**** Page text

Off the Straight and Narrow

There is a long straight road in North Wales running north from near Dolgellau to the lake at Traws. It is so long and so straight that it shouts ‘Roman’ at travellers and sends them to look at their maps for confirmation where they might notice the icon for a Roman fort at the northern end, overlooking the lake, and feel a diversion coming on.

We, the intrepid travellers, turn off the main road and head up hill but we are being watched – by warriors ranged along the crest of the hill?   A thousand grave stones watch our progress. Weird, but we have seen similar in the back yards of Darwen and Rossendale in Lancashire, although the slab-walls there were made of local stone – millstone grit. We are near Ffestiniog, the slate capital of Wales and we know that Welsh farmers use whatever is available.

Slate Slabs on the Hillside

There are no sign posts but, sure enough, we find a gravel parking area in a desolate but raised area in the middle of a great bowl of open landscape bounded in the distance by an unbroken jagged horizon of blue mountains.

There is a mound and a small information sign which identifies it as a later Norman motte (earth mound on which to place a keep or tower), built on the site of the old Roman fort; that explains why it is so un-flat (Romans were meticulous).

Norman Motte built on pre-existing Roman site at Toman-y-mur. (Walled heap)

Norman Motte built on pre-existing Roman site at Toman-y-mur. (Walled heap)

A weather beaten and white haired lady stands gazing over a depression in the ground where rushes grow, ‘Is this an amphitheatre or a pond?’ I ask.

********
**** Recorded information

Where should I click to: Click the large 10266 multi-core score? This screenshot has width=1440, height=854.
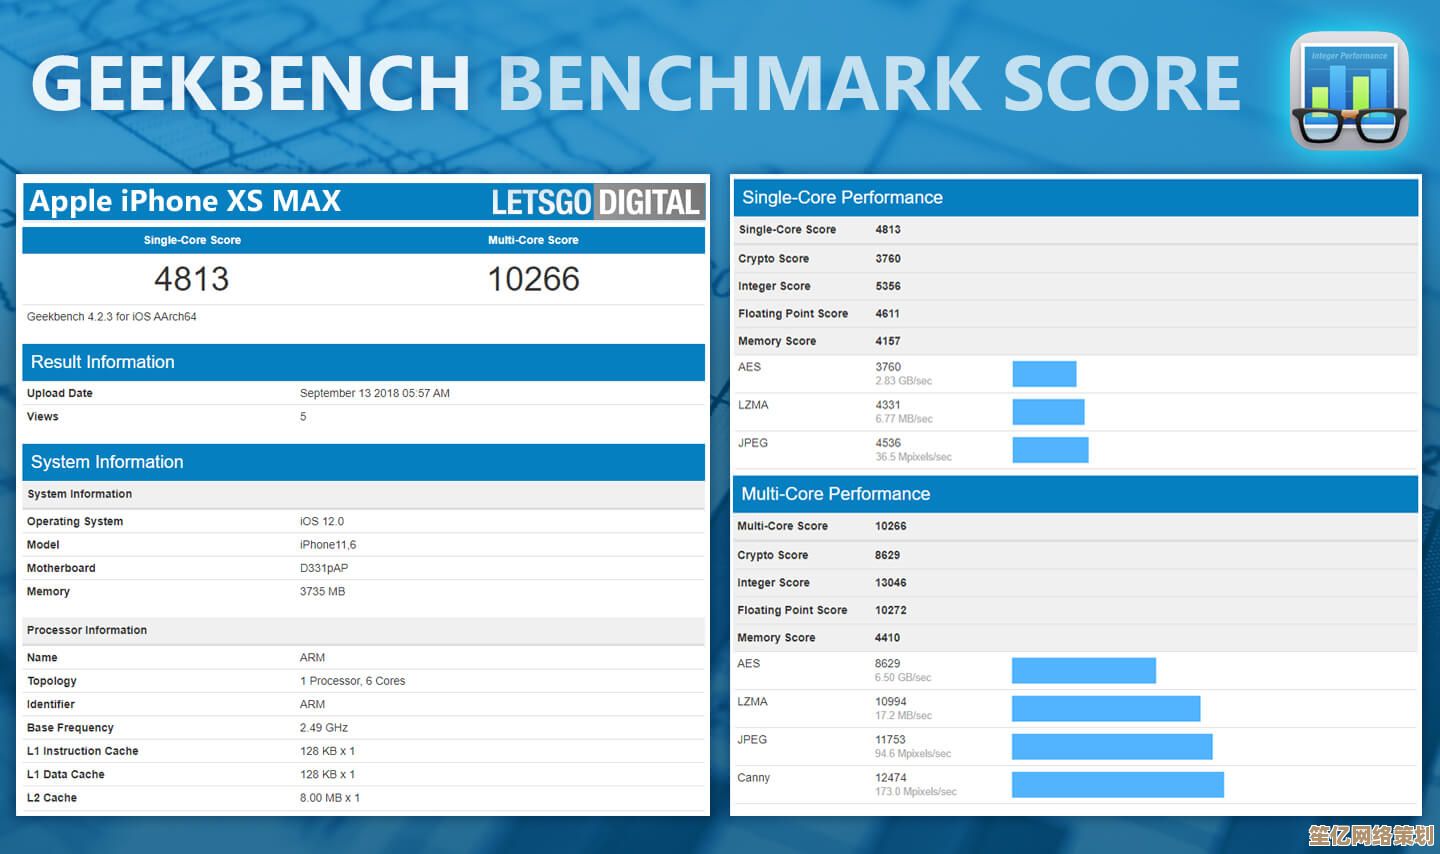tap(533, 279)
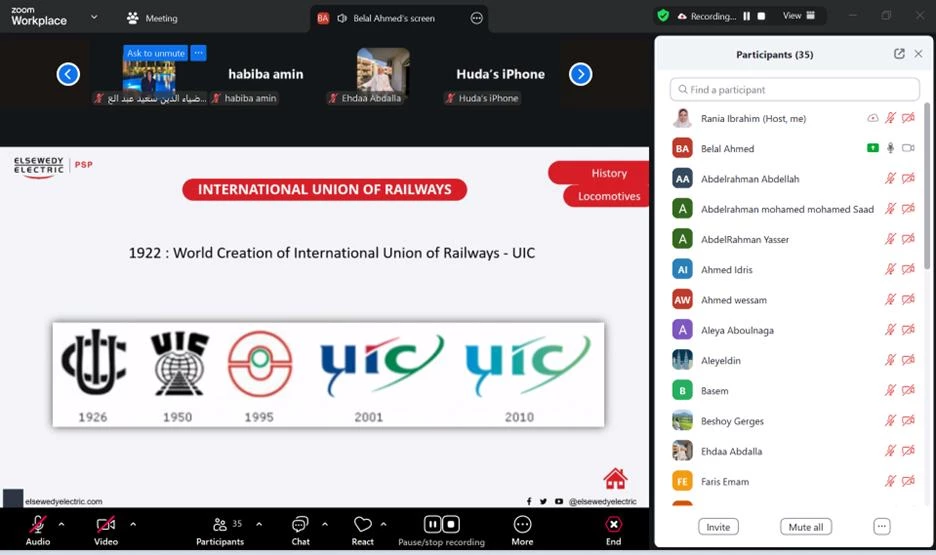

********

Task list:
a - In the travel piece about the Roman fort near Traws, translate the sentence "A thousand grave stones watch our progress." into Spanish.
b - Carry on the travel piece about the Roman fort near Traws from the point where it ends, with the next few paragraphs.

Task answers:
a - Mil lápidas observan nuestro avance.

b -
‘I know nothing about this place other than that I am strangely drawn to it… I come back again and again,’ she says, turning startling blue eyes to me – the colour of hair-bells.

Hairbells

Her gaze dances over the landscape, ’Its name, Tomen y Mur, means a rubbish heap in Welsh!’ she says, ‘That’s all I know,’ and strands of white hair lash her face and her thin brown coat, flecked with purple, flaps in the wind together with the reeds, purple thistles and white haired cotton grass that wave in the rough pasture. I feel the chill.

‘It’s Roman, they say,’ says I.

‘Oh no, this place is much, much older than that.’

When we get home we looked it up: Tomen y Mur is thought to be the Castell Mur of legend, as recorded in the Mabinogion. It was the court of Llew Llaw Gyffes who became king of Gwynedd despite the treachery of his wife Blodeuwedd who was magically created from flowers.

The Roman fort was built to pacify (that’s a euphemism for conquer) the local tribe that they called the Ordovices, led in AD50 by Caratacus, who caused a lot of trouble and suffered the brutal wrath of the Roman Governor.  in AD70 the Ordovices had recovered enough to massacre a whole Roman regiment for which they were all but wiped out and the Roman fort built.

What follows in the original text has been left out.